Washington a également inscrit vendredi l'Iran sur sa liste noire de pays pratiquant "des détentions injustifiées", et appelé les ressortissants américains s'y trouvant à "partir immédiatement".

Dans le centre de Téhéran, tout en disant préférer éviter la guerre et souhaiter la levée des sanctions internationales qui asphyxient l'économie iranienne, Hamid Beiranvand, un employé de 42 ans, affirme qu'"il ne faut faire aucune concession" aux Américains.

Accusant Téhéran - qui dément - de vouloir se doter de la bombe atomique, les Etats-Unis insistent pour une interdiction totale d'enrichissement d'uranium, tandis que l'Iran défend son droit au nucléaire civil.

Washington veut aussi limiter le programme balistique iranien, une question que Téhéran refuse d'aborder.

Le chef de la diplomatie iranienne Abbas Araghchi a appelé vendredi les Etats-Unis à éviter "toute exigence excessive", tempérant l'optimisme qu'il avait affiché la veille à l'issue des pourparlers.

- Risque d'aggravation "rapide" -

Le Haut-Commissaire aux droits de l'Homme de l'ONU, Volker Türk, s'est dit "extrêmement inquiet du risque d'escalade militaire régionale".

Le Royaume-Uni et le Canada ont dit retirer une partie de leur personnel diplomatique de Tel-Aviv, le centre économique d'Israël où la plupart des pays ont leur ambassade, par mesure de précaution.

Pékin et Ottawa ont tous deux appelé leurs ressortissants à évacuer l'Iran, tandis que Londres a retiré le personnel de son ambassade à Téhéran.

Le ministre iranien Abbas Araghchi s'était prévalu jeudi de "très bons progrès" dans les discussions avec les Etats-Unis.

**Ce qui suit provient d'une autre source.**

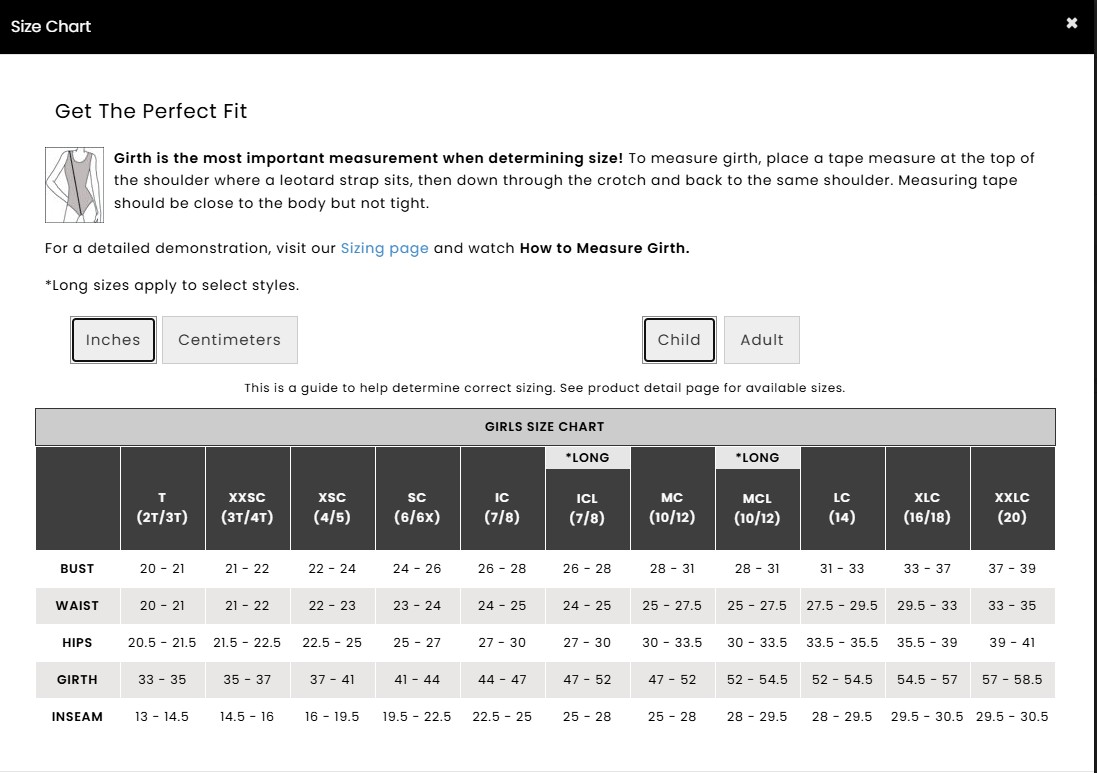
Task: Show the Child size chart
Action: [679, 340]
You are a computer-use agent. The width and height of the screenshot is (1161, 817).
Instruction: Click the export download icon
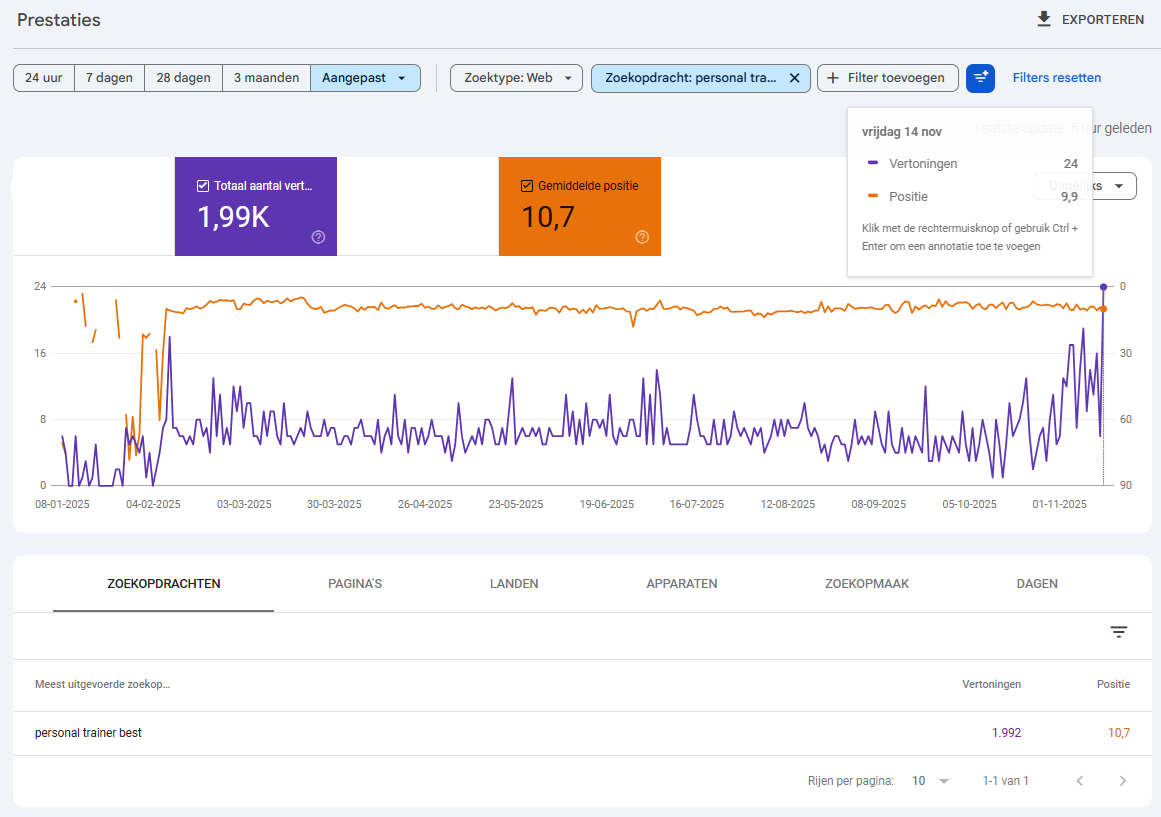pyautogui.click(x=1044, y=19)
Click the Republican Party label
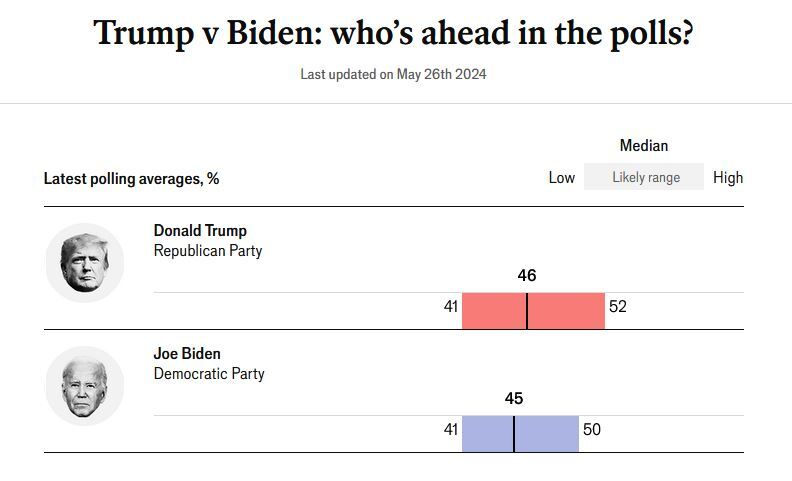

Une prochaine session doit se tenir "très bientôt", après des discussions "entre équipes techniques" lundi à Vienne en Autriche, assistées "d'experts" de l'Agence internationale de l'énergie atomique (AIEA), avait-il ajouté.

"La paix est à portée de main", a même assuré vendredi sur X l'Omanais Badr Busaidi, disant s'être entretenu à Washington avec le vice-président JD Vance.

Donald Trump avait lancé le 19 février un ultimatum de "10 à 15 jours" pour décider si un accord était possible ou s'il allait recourir à la force.

Les deux pays avaient repris des pourparlers l'année dernière, interrompus par la guerre israélo-iranienne de 12 jours en juin à laquelle Washington s'était brièvement joint.

Les nouvelles tensions sont apparues après la répression dans le sang, en janvier, d'un vaste mouvement de contestation d'Iraniens, auxquels Donald Trump avait promis de venir "en aide".